Photojournalist, gay rights pioneer Kay Lahusen dies at 91
“Whatever the Founding Fathers envisioned as the rights and privileges of our citizens, we wanted for ourselves as well,” she told WHYY for a 2015 commemoration. “Somebody had to get out and show their face in public and proclaim things and be aggressive.”
Lahusen’s life partner, Gittings, was one of the nation’s most prominent lesbian activists and co-organizer of the “Annual Reminder” pickets in Philadelphia.
They had met in 1961 at a picnic held by Daughters of Bilitis, the first known lesbian organization in the U.S. whose East Coast chapter Gittings had founded. Lahusen was arts editor and shot groundbreaking cover photos of gay women for the group’s national publication, The Ladder, which Gittings edited.

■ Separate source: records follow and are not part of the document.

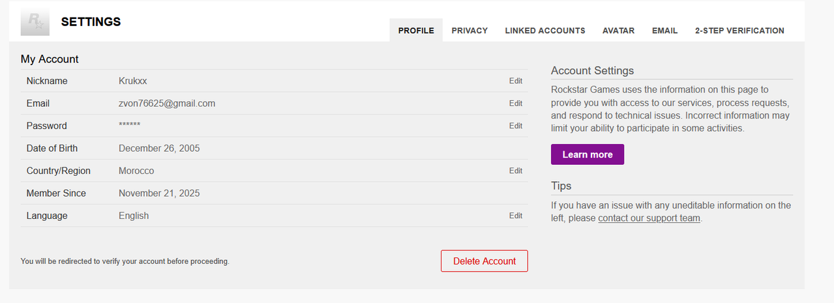Open the contact our support team link

point(649,218)
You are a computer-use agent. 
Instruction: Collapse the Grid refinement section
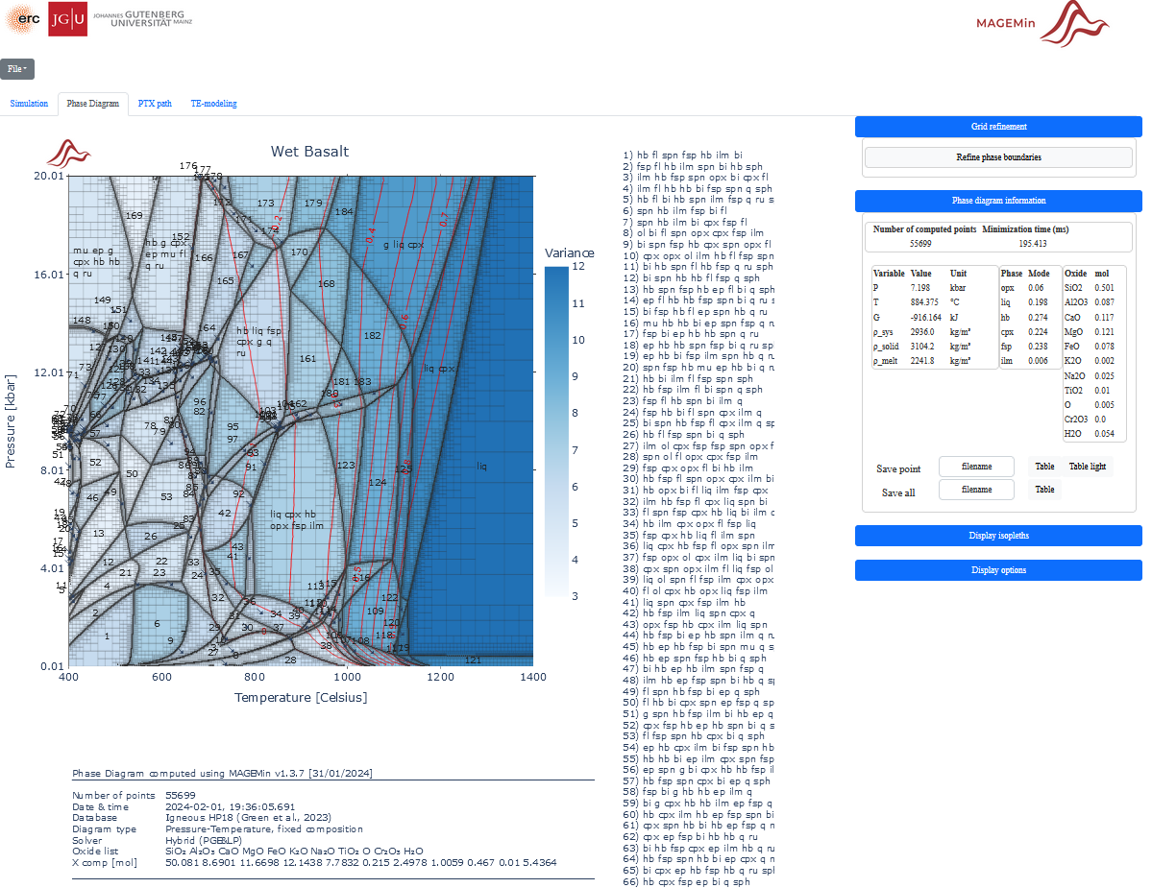coord(998,127)
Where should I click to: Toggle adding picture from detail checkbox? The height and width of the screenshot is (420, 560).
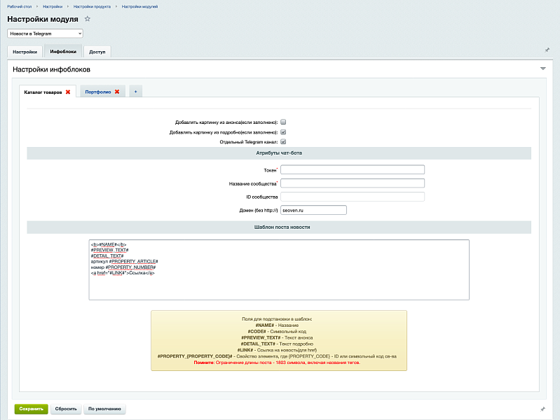click(x=283, y=132)
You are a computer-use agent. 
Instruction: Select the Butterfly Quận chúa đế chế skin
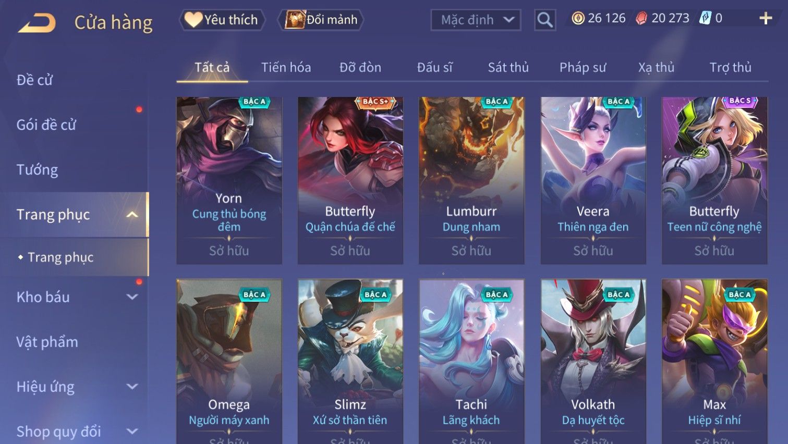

Lahusen also was a founding member of the Gay Activists Alliance and photographed that group’s protests, called “zaps.” She was there for Philadelphia’s first gay pride march in 1972. Under the pseudonym Kay Tobin, she co-authored a 1972 book, “The Gay Crusaders,” which profiled the movement’s early leaders.
Lahusen and Gittings also took part in the campaign that led to the American Psychiatric Association’s 1973 decision to drop homosexuality from its list of mental disorders.